H.B. 931 (failed, 2016) allows a utility to recover costs associated with financing a nuclear plant and establishes an accounting method to be used in the event the scheduled date of commercial operation is exceeded.

House Resolution 1862 (failed, 2016) would have created the House Study Committee on Georgia Nuclear Energy Financing.


S.B. 2814 (enacted, 2016) as amended, this bill is called the Future Energy Jobs Bill, which, among other things, provides financial support to struggling nuclear plants through a Zero Emissions Credits program. The bill will provide around $235 million per year in ratepayer subsidies to the Clinton and Quad Cities nuclear plants by purchasing ZECs from nuclear plants for every megawatt-hour of carbon-free electricity that goes onto the grid. ZECs are calculated, in part, based on the social cost of carbon, although rate increases are capped for businesses and residential customers. The contract for purchasing ZECs runs 10 years.

H.B. 5815 (failed—adjourned, 2015) provides that no public utility shall begin the construction of any nuclear power plant extension, alteration, or addition unless and until it has obtained from the Commerce Commission a certificate that public convenience and necessity require such construction.

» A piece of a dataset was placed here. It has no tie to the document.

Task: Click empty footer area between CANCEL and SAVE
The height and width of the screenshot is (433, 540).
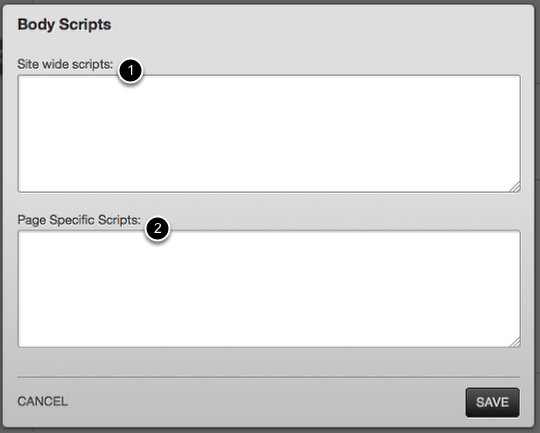Action: coord(267,402)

H.B. 4542 (failed—adjourned, 2016) removes language that provides that no construction shall commence on any new nuclear power plant to be located within the state.

H.B. 348 (failed—adjourned, 2015) would remove language prohibiting the construction of new nuclear power plants in the state.

S.B. 1585 and H.B. 3293 (failed—adjourned, 2016) as amended, this bill is called the Next Generation Energy Plan, which would, among other things, implement a zero emissions standard, which would provide financial support to struggling nuclear plants that can demonstrate revenues that are insufficient to cover their costs and operating risks. Exelon has proposed the amended bill, and said the passage of adequate legislation would be required to keep it from closing two nuclear power plants in the state.

House Resolution 1146 (enacted, 2014) urged the federal government and the Midwest grid operator to adopt policies and rules to protect Illinois’ nuclear plants.

Senate Resolution 1719 (adopted, 2016) urges Congress to pass legislation to allocate funds from the Interim Storage Fund to the local authorities in Zion and other similarly situated communities to mitigate social and economic impacts arising from the storage of nuclear material.


House Resolution 54 (adopted, 2013) urges the Indiana Legislative Council to study small modular reactors.

S.B. 251 (enacted, 2011) provides financial incentives to assist electric companies with nuclear generating facilities to recover costs and expenses incurred during comprehensive life cycle management upgrades to existing facilities.


House File 2399 (enacted, 2010) requires certain Iowa utilities to analyze and prepare for the possible construction of new nuclear generating facilities.


S.B. 89 (failed, 2016) removes the state’s moratorium on the construction of new nuclear power facilities, but requires facilities to have a plan for storage.

H.B. 103 (failed, 2016) allows for construction of a nuclear power facility on or within 50 miles of a site previously used for the manufacture of nuclear products.

H.B. 559 (enacted, 2012) allows for the construction of facilities that use certain nuclear technologies, but the state’s moratorium on the building of new nuclear facilities to generate electricity remains in place.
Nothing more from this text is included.